* _REQUIRED WORK_: Turn every line of the items below into a Markdown table with the columns Row and Line, numbering the rows and leaving out blank lines.
*** Begin section ***
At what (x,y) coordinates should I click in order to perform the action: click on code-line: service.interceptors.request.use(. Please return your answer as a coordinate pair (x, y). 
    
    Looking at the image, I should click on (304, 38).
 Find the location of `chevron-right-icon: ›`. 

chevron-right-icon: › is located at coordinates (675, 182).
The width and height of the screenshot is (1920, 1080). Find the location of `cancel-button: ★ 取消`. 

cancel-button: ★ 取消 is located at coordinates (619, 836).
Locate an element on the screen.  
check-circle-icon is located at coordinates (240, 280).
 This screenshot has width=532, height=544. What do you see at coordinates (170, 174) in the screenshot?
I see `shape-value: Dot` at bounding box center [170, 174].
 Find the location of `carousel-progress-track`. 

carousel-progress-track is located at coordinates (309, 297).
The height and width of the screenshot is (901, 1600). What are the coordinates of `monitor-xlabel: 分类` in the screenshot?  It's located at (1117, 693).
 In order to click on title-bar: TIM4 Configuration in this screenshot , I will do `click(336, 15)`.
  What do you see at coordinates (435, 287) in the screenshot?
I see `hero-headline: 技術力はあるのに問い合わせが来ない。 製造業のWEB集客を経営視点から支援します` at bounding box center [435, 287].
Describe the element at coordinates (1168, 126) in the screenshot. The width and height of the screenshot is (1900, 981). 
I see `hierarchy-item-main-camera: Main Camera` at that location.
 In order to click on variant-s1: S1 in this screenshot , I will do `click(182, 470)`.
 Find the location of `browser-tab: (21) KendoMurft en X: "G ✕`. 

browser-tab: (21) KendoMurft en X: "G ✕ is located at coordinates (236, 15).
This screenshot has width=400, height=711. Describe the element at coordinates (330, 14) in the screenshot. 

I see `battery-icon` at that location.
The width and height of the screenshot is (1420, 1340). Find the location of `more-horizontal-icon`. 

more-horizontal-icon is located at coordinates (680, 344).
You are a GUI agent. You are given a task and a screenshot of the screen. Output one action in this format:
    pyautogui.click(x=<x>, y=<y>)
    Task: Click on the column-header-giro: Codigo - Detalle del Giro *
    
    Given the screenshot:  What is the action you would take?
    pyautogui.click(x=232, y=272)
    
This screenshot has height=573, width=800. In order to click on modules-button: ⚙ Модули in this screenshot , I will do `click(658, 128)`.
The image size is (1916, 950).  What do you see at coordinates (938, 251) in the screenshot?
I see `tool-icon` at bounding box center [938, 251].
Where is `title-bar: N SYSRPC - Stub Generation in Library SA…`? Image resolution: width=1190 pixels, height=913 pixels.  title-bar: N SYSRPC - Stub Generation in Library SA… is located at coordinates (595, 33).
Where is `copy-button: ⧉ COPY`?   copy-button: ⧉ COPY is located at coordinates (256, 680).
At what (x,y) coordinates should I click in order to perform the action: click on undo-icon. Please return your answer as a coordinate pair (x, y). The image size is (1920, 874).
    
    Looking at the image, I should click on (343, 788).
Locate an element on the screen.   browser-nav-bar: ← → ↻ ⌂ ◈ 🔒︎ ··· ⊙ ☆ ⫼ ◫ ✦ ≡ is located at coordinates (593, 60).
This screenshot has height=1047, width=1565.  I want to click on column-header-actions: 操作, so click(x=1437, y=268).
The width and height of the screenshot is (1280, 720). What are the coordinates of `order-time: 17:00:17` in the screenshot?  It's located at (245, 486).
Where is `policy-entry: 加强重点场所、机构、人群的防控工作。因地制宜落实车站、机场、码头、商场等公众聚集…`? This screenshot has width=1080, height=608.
*** End section ***
* _EXERCISE OUTPUT_:
| Row | Line |
|---|---|
| 1 | At what (x,y) coordinates should I click in order to perform the action: click on code-line: service.interceptors.request.use(. Please return your answer as a coordinate pair (x, y).  |
| 2 |     Looking at the image, I should click on (304, 38). |
| 3 |  Find the location of `chevron-right-icon: ›`.  |
| 4 | chevron-right-icon: › is located at coordinates (675, 182). |
| 5 | The width and height of the screenshot is (1920, 1080). Find the location of `cancel-button: ★ 取消`.  |
| 6 | cancel-button: ★ 取消 is located at coordinates (619, 836). |
| 7 | Locate an element on the screen.   |
| 8 | check-circle-icon is located at coordinates (240, 280). |
| 9 |  This screenshot has width=532, height=544. What do you see at coordinates (170, 174) in the screenshot? |
| 10 | I see `shape-value: Dot` at bounding box center [170, 174]. |
| 11 |  Find the location of `carousel-progress-track`.  |
| 12 | carousel-progress-track is located at coordinates (309, 297). |
| 13 | The height and width of the screenshot is (901, 1600). What are the coordinates of `monitor-xlabel: 分类` in the screenshot?  It's located at (1117, 693). |
| 14 |  In order to click on title-bar: TIM4 Configuration in this screenshot , I will do `click(336, 15)`. |
| 15 |   What do you see at coordinates (435, 287) in the screenshot? |
| 16 | I see `hero-headline: 技術力はあるのに問い合わせが来ない。 製造業のWEB集客を経営視点から支援します` at bounding box center [435, 287]. |
| 17 | Describe the element at coordinates (1168, 126) in the screenshot. The width and height of the screenshot is (1900, 981).  |
| 18 | I see `hierarchy-item-main-camera: Main Camera` at that location. |
| 19 |  In order to click on variant-s1: S1 in this screenshot , I will do `click(182, 470)`. |
| 20 |  Find the location of `browser-tab: (21) KendoMurft en X: "G ✕`.  |
| 21 | browser-tab: (21) KendoMurft en X: "G ✕ is located at coordinates (236, 15). |
| 22 | This screenshot has width=400, height=711. Describe the element at coordinates (330, 14) in the screenshot.  |
| 23 | I see `battery-icon` at that location. |
| 24 | The width and height of the screenshot is (1420, 1340). Find the location of `more-horizontal-icon`.  |
| 25 | more-horizontal-icon is located at coordinates (680, 344). |
| 26 | You are a GUI agent. You are given a task and a screenshot of the screen. Output one action in this format: |
| 27 |     pyautogui.click(x=<x>, y=<y>) |
| 28 |     Task: Click on the column-header-giro: Codigo - Detalle del Giro * |
| 29 |     Given the screenshot:  What is the action you would take? |
| 30 |     pyautogui.click(x=232, y=272) |
| 31 | This screenshot has height=573, width=800. In order to click on modules-button: ⚙ Модули in this screenshot , I will do `click(658, 128)`. |
| 32 | The image size is (1916, 950).  What do you see at coordinates (938, 251) in the screenshot? |
| 33 | I see `tool-icon` at bounding box center [938, 251]. |
| 34 | Where is `title-bar: N SYSRPC - Stub Generation in Library SA…`? Image resolution: width=1190 pixels, height=913 pixels.  title-bar: N SYSRPC - Stub Generation in Library SA… is located at coordinates (595, 33). |
| 35 | Where is `copy-button: ⧉ COPY`?   copy-button: ⧉ COPY is located at coordinates (256, 680). |
| 36 | At what (x,y) coordinates should I click in order to perform the action: click on undo-icon. Please return your answer as a coordinate pair (x, y). The image size is (1920, 874). |
| 37 |     Looking at the image, I should click on (343, 788). |
| 38 | Locate an element on the screen.   browser-nav-bar: ← → ↻ ⌂ ◈ 🔒︎ ··· ⊙ ☆ ⫼ ◫ ✦ ≡ is located at coordinates (593, 60). |
| 39 | This screenshot has height=1047, width=1565.  I want to click on column-header-actions: 操作, so click(x=1437, y=268). |
| 40 | The width and height of the screenshot is (1280, 720). What are the coordinates of `order-time: 17:00:17` in the screenshot?  It's located at (245, 486). |
| 41 | Where is `policy-entry: 加强重点场所、机构、人群的防控工作。因地制宜落实车站、机场、码头、商场等公众聚集…`? This screenshot has width=1080, height=608. |